- A União Europeia exigirá o uso do conector USB-C em dispositivos eletrônicos a partir de 2024.
- A medida visa reduzir o lixo eletrônico e simplificar a vida do consumidor.
- A regulamentação, aprovada em 2022, impacta principalmente a Apple, que já adaptou seus produtos, como o iPhone 15.
- No Brasil, a transição para o USB-C está em andamento, mas ainda não há legislação específica.
- O Projeto de Lei 2.643/2022, que propõe o USB-C como padrão obrigatório, ainda está em tramitação no Senado.
A padronização do USB-C como conector universal avança globalmente, impulsionada pela União Europeia, que a partir de 2024 exigirá o uso desse padrão em dispositivos eletrônicos, como smartphones e tablets. A medida visa reduzir o lixo eletrônico e facilitar a vida do consumidor, eliminando a necessidade de múltiplos cabos e carregadores.
A regulamentação, aprovada em 2022, teve como alvo principal empresas como a Apple, que até então utilizava o conector Lightning. Com a nova lei, a Apple já adaptou seus produtos, como o iPhone 15, lançado em 2023. Marcas como Samsung e Xiaomi já haviam adotado o USB-C anteriormente, o que facilita a transição.
Benefícios e Desafios
O USB-C é um conector reversível, que pode ser inserido de qualquer lado, e oferece vantagens em potência e velocidade de transferência de dados. Um único cabo pode carregar celulares, alimentar notebooks e transmitir vídeo em alta definição. A tecnologia Power Delivery permite carregamento rápido de até 240 Watts e taxas de transferência de até 40 gigabits por segundo.
Entretanto, a variedade de cabos disponíveis gera confusão. Embora o formato seja idêntico, as capacidades internas variam, o que pode resultar em cabos que não atendem a todas as funções desejadas. Isso exige atenção do consumidor na hora da compra, já que muitos produtos não informam claramente suas especificações.
Situação no Brasil
No Brasil, a transição para o USB-C está em andamento, mas ainda sem legislação específica. Marcas como Samsung e Motorola já adotaram o padrão em modelos intermediários e premium, mas o micro USB ainda é comum em dispositivos de entrada. O Projeto de Lei 2.643/2022, que busca estabelecer o USB-C como padrão obrigatório, ainda está em tramitação no Senado.

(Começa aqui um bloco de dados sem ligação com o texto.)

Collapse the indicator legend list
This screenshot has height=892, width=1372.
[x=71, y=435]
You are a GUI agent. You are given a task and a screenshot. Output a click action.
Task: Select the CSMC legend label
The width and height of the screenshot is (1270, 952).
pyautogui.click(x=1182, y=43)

A falta de padronização nas embalagens e a ausência de regulamentação dificultam a experiência do consumidor. Muitos cabos vendidos não informam sobre compatibilidade e velocidade de carregamento, exigindo cuidado na escolha. A transição para o USB-C representa um passo importante na redução do desperdício e na melhoria da experiência do usuário, mas requer que os consumidores estejam bem informados sobre as especificações dos produtos.